Na História, líderes que iniciam processos revolucionários raramente são os que, no fim, assumem o poder depois da deposição de regimes. Esse princípio foi confirmado em diversas revoltas. No Egito, o cenário não parece ser diferente. A contestação liderada por jovens de classe média, "ocidentalizados" e moderados, acabou dando força um grupo considerado o mais radical para centralizar o debate político no país: a Irmandade Muçulmana. O problema é que, após obter a maioria nas eleições para o Parlamento, o movimento se choca agora contra o regime militar, que, mesmo depois da queda de Hosni Mubarak, controla o processo de transição egípcio - e dá sinais de que não sairá tão cedo do cenário político.
Veja também: TV Estadão realiza debate; mande suas perguntasMAPA: A revolta que abalou o Oriente Médio OLHAR SOBRE O MUNDO: Imagens da revolução ESPECIAL: Um ano de Primavera ÁrabeAnalistas afirmam que esse confronto definirá o futuro político do país.
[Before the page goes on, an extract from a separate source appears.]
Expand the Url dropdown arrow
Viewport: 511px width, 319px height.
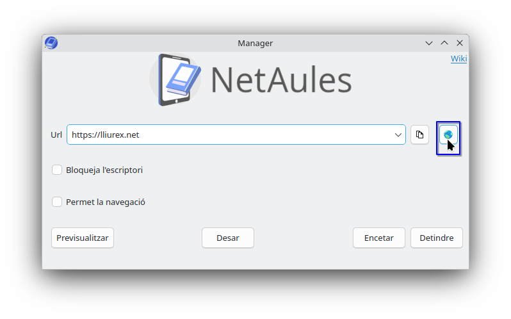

Muitos dizem que apenas uma segunda revolução concluiria o processo iniciado este ano. Nos últimos dias, a tensão entre esses grupos ganhou uma nova dimensão, com ambos acusando um ao outro de tentar estabelecer uma nova ditadura, enquanto a nova Constituição é desenhada. Porta-vozes da Irmandade Muçulmana confirmaram que devem abandonar o grupo criado para debater a Carta, pois os militares estariam tentando impor uma Constituição que iria contra o que querem os islâmicos: garantia de um Estado laico e sem apoio religioso. O esboço ainda reduziria o Parlamento a pouco mais que uma entidade de consulta, mantendo o real poder nas mãos do presidente.
Há ainda um outro obstáculo, bem mais profundo: o fato de uma parte importante da economia egípcia, como siderúrgicas, portos e empresas, pertencer aos militares. Mubarak pode ter caído, mas o controle do Estado e de seu financiamento ainda está nas mãos da mesma elite.
"Precisamos de uma segunda revolução para que militares sejam condenados por massacres e a economia finalmente passe a ser controlada por civis", afirma Emad Shahin, professor da Universidade de Notre Dame, nos EUA. Altos funcionários do regime de Mubarak de fato foram presos, mas foram acusados por corrupção quase que exclusivamente, não por crimes ou pela repressão aos protestos. Abdel Moneim Said, colunista do jornal Al-Ahram, diz que a transição para uma democracia no Egito ainda exigirá que o cenário político do país desenvolva um "centro moderado", capaz de atender às demandas dos islâmicos e também da elite no poder. "Isso não deve ocorrer no curto prazo. O país está polarizado." Ainda segundo analistas, os egípcios estão perdendo a paciência. A situação econômica não melhorou, as perspectivas de trabalho para os jovens são sombrias e a crise mundial aprofunda o risco de estagnação.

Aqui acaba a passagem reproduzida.